I’m not talking about a fancy heart rate monitor that they hook you up to you when you’re in the hospital. It doesn’t have to be fancy at all. Polar makes very good monitors for as cheap as $50 at Dick’s or Sports Authority or any other sporting goods store. This little device (I recommend buying one that comes with both the chest strap and the wrist watch) can help take your fitness level to the next level and will help you reach your fitness goals that must faster.
I see it far too often….people in the gym claiming they are working hard and really pushing themselves. I then realize they don’t have a bead of sweat on them. They don’t stink (not saying I like it when people stink) and they aren’t even really breathing hard. So why are they telling me how hard they are working? Are they actually pushing themselves that hard? Most likely not. When I have a client and want them to run on the days when I don’t meet with them, I can tell them I want them to work hard. I can say, “Now, make sure you push yourself hard and challenge yourself.” But what does that really mean? What does it mean to them when I tell them to work hard? Everyone is going to have their own definition of “working hard”. They have no idea how hard they are actually working (and I don’t know either). I could tell them to work at a level of 8 out of 10 but even then, how do you accurately measure that? You really can’t at all. This is exactly why investing in a heart rate monitor can completely change how you exercise and the effectiveness you get from your workouts. Here are a few reasons why wearing a heart rate monitor will change you:
Everyone is different when it comes to their heart rate. Everyone has a different resting heart rate. It will depend on your gender, age, fitness level, diet, etc, etc, etc. The ONLY true and accurate way to gauge what your heart rate is is to wear a monitor. Plain and simple. And how will this help you on your fitness journey you ask? By wearing a HR (heart rate) monitor, you can then find out what YOUR resting heart rate is. When you have this you can then figure out (or I can help you) what heart rate range is most appropriate for YOU. There is a certain thing called the “Fat Burning Zone”. That sounds nice, doesn’t it? I’ll say it again….The Fat Burning Zone. The only way to accurately figure out what this zone is and to keep your heart rate in this zone is to be able to physically see what your heart rate is doing (right there on your watch in an easy to read digital number!). If your goal is to train for long distance running, you might want to keep your heart rate at a lower intensity for a longer period of time.
If your goal is to burn fat as fast as possible, you might want to do interval training (your HR will fluctuate low to high). If your goal is to just improve your cardiovascular fitness overall, you will want to combine a few different workouts and intensities throughout the week. One workout might consist of keeping your HR steady for an hour and the next workout might be to get it up very high (90% intensity) for a minute then let it recover then up high again and so on.
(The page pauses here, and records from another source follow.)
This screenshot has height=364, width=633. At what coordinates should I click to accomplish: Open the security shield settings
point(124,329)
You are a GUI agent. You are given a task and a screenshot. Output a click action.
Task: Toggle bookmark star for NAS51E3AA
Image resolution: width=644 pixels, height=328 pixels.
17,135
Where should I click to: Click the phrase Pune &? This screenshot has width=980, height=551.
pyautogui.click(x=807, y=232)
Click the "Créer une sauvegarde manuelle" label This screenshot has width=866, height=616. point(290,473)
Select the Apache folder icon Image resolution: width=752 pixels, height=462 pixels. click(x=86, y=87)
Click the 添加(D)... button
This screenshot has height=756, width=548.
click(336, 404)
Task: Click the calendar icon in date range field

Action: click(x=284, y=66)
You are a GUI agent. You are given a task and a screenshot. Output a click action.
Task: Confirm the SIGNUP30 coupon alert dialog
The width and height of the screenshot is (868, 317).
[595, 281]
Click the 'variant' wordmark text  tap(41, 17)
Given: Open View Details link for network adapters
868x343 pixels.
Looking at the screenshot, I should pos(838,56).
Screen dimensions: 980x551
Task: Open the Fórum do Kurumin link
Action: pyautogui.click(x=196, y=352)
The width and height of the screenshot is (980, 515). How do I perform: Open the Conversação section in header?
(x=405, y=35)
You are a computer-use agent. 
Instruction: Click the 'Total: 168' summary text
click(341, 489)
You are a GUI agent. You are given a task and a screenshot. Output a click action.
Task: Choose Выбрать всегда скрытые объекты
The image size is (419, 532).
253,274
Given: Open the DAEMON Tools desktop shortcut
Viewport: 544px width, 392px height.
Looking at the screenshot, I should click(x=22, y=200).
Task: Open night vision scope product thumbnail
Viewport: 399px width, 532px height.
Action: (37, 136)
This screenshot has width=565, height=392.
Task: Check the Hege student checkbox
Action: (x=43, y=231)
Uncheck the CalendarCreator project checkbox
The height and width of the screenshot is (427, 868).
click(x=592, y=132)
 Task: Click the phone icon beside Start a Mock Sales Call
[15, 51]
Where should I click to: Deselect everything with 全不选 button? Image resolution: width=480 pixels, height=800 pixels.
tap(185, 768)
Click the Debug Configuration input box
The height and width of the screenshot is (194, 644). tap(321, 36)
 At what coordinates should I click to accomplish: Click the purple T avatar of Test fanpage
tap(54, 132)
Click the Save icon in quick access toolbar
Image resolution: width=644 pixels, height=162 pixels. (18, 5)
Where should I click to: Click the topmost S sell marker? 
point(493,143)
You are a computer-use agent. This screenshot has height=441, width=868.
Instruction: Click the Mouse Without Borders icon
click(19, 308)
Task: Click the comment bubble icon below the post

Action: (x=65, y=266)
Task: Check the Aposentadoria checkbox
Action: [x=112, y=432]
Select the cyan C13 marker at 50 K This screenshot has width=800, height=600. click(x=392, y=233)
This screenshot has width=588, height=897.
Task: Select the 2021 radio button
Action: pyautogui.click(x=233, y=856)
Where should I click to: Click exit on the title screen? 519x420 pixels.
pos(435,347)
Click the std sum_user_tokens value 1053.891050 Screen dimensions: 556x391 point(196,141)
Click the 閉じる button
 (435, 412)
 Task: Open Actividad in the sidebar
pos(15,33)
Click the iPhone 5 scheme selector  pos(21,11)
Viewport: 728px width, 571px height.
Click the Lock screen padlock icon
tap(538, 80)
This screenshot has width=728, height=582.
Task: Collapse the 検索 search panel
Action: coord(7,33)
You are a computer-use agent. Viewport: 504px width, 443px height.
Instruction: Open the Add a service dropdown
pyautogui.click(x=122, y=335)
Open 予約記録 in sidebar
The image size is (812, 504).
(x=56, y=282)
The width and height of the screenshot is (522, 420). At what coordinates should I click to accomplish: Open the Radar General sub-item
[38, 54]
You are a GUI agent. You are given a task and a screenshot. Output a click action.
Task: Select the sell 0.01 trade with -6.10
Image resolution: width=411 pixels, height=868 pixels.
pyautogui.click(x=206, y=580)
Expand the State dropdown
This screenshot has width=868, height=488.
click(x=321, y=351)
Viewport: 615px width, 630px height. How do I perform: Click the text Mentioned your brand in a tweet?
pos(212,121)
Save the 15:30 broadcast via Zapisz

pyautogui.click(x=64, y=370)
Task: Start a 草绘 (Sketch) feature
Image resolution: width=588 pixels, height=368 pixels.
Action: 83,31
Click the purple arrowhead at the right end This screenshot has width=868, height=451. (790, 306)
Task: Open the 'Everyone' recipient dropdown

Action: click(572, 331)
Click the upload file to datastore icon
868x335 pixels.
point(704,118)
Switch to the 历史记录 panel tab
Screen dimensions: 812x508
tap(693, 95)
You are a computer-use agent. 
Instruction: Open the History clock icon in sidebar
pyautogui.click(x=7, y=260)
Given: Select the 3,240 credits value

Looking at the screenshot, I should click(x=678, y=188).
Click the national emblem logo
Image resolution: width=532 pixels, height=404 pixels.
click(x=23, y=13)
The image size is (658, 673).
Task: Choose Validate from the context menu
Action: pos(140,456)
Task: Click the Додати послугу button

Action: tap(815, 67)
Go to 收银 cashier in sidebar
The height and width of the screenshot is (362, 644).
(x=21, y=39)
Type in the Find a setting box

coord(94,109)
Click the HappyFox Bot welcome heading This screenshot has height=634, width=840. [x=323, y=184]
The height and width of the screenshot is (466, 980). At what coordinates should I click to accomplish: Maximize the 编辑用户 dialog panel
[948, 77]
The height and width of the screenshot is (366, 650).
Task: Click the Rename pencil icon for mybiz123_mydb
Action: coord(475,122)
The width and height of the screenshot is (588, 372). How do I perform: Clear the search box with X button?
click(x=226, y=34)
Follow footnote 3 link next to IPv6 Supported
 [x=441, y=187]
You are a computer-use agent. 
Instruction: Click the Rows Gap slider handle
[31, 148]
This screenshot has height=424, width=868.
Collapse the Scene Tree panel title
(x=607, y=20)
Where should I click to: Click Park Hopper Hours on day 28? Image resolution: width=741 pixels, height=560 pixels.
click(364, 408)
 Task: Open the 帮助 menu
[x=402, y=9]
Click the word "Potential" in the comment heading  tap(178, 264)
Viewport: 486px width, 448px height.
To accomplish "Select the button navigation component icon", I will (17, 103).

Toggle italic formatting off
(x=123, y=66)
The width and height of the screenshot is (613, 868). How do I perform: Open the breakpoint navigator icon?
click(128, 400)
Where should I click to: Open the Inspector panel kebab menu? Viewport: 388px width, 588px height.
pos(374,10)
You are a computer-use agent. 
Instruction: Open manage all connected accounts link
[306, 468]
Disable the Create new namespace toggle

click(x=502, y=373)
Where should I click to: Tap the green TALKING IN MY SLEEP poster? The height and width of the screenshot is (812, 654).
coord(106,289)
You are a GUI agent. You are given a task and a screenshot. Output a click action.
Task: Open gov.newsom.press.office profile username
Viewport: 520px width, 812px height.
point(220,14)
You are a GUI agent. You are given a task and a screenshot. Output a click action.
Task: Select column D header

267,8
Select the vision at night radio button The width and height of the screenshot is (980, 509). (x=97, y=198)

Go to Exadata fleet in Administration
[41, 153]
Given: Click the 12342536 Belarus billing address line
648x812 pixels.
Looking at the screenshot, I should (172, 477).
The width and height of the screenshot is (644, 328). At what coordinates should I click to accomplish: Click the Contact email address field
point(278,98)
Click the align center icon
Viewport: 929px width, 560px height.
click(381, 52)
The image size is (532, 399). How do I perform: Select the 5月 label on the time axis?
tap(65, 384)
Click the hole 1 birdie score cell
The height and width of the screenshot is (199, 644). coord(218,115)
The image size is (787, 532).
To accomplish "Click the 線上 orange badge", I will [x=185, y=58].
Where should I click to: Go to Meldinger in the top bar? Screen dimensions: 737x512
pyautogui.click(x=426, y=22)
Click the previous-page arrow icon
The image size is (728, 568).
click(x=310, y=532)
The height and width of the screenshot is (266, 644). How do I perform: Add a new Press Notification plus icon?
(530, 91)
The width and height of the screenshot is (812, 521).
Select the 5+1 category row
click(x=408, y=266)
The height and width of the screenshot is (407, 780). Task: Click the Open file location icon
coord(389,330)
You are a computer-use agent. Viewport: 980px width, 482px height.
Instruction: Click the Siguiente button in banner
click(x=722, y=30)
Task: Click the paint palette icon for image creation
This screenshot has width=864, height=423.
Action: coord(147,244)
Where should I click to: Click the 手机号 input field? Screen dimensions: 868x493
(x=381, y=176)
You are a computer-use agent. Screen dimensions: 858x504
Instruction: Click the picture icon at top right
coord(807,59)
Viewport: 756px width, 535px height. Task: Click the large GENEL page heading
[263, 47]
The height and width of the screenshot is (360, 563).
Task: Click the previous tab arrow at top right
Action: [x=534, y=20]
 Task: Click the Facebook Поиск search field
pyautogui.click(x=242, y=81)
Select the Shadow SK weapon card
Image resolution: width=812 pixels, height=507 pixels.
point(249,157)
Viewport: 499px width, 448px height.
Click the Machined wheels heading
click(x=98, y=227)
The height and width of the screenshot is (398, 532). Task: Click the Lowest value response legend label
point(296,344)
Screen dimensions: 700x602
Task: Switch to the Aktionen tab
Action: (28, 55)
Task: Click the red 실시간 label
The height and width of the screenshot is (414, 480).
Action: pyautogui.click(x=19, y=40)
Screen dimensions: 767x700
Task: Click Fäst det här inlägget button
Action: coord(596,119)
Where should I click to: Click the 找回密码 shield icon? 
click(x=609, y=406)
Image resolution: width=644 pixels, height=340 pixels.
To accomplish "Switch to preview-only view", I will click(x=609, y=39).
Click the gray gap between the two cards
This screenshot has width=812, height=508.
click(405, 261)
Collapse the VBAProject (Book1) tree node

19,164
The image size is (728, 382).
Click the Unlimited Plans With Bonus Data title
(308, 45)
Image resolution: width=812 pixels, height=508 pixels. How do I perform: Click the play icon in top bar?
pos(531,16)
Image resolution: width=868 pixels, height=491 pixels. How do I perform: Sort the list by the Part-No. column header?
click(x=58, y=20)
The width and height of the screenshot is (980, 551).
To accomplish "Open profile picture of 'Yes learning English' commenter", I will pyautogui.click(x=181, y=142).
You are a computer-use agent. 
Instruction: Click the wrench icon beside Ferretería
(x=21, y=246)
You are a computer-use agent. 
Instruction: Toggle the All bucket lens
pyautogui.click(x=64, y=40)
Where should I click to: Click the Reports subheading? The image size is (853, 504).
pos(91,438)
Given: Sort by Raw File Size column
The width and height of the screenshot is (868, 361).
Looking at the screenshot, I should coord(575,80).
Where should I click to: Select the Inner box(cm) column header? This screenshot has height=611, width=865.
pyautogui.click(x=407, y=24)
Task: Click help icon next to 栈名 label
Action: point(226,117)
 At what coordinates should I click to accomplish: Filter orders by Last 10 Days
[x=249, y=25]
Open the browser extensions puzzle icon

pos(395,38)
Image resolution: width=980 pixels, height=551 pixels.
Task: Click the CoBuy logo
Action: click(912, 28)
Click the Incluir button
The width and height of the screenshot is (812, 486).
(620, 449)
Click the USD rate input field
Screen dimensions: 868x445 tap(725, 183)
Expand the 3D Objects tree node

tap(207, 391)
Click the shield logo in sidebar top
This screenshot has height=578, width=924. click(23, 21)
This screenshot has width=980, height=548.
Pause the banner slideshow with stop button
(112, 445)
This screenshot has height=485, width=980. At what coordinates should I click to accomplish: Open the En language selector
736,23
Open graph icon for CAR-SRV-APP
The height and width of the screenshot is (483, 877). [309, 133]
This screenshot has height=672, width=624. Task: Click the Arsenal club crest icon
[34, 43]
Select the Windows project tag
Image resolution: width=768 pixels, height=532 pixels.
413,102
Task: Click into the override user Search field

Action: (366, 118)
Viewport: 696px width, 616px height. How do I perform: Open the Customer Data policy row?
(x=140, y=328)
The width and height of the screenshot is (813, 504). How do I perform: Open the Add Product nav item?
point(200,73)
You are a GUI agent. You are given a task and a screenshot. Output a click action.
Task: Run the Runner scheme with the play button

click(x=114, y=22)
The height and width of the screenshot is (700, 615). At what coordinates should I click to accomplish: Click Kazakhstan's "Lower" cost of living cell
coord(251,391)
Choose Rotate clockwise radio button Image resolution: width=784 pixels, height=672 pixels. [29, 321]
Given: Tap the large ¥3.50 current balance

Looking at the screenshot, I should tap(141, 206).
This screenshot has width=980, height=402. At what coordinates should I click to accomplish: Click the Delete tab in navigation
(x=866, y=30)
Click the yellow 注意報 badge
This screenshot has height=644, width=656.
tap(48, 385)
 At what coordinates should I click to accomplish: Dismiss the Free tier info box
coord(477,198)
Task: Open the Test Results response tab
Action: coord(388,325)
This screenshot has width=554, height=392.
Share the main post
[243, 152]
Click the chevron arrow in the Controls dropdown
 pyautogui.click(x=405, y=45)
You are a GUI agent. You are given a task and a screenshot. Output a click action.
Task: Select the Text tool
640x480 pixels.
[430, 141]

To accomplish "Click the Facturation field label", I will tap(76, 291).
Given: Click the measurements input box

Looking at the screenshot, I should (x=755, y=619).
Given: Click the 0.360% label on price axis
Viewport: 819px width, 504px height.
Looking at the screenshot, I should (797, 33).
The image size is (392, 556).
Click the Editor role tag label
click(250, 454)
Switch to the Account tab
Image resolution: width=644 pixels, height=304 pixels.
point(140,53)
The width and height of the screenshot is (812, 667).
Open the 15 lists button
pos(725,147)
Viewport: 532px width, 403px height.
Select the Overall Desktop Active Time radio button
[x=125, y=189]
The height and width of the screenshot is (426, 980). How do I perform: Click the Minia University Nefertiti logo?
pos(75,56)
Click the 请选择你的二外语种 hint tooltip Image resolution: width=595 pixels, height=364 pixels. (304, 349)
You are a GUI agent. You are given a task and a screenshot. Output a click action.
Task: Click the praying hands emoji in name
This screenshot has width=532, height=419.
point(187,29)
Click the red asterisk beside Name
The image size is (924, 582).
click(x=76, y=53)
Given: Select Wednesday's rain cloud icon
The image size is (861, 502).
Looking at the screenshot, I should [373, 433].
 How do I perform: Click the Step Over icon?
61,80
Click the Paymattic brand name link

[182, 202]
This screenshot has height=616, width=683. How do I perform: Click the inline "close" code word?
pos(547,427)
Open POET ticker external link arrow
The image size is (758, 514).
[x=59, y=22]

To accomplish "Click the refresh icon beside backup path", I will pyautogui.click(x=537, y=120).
I even recommend using a HR monitor during weight training workouts. This way you can see what your heart rate is doing in between sets and if your goal is to burn fat then you probably want to keep it increased in between sets.
I know several people who like to walk for exercise. That’s fine and dandy but there is usually one major problem. They have no idea what their HR is and they probably don’t even care. They should care because if they are used to walking at the same exact pace 5 days a week, their HR is more than likely not increasing very much anymore…..hence, not as much benefit from their workout. Click HERE is read my post about why changing it up is so important.
With all of that said, I like having my clients wear a heart rate monitor, at least on the workouts when I’m not with them. I figure out the appropriate HR range for them depending on what I want them to do that day. They know exactly how hard to work because they know what the number of their wrist watch should say. When I ask them the next day how hard they worked, they tell me they stayed in the prescribed range and I know for a fact that they pushed themself to the point I wanted them to (HR monitors have a feature where you can save past workouts). This is much more effective than having them tell me they were at a 7 out of 10. What does that even mean? Go shop!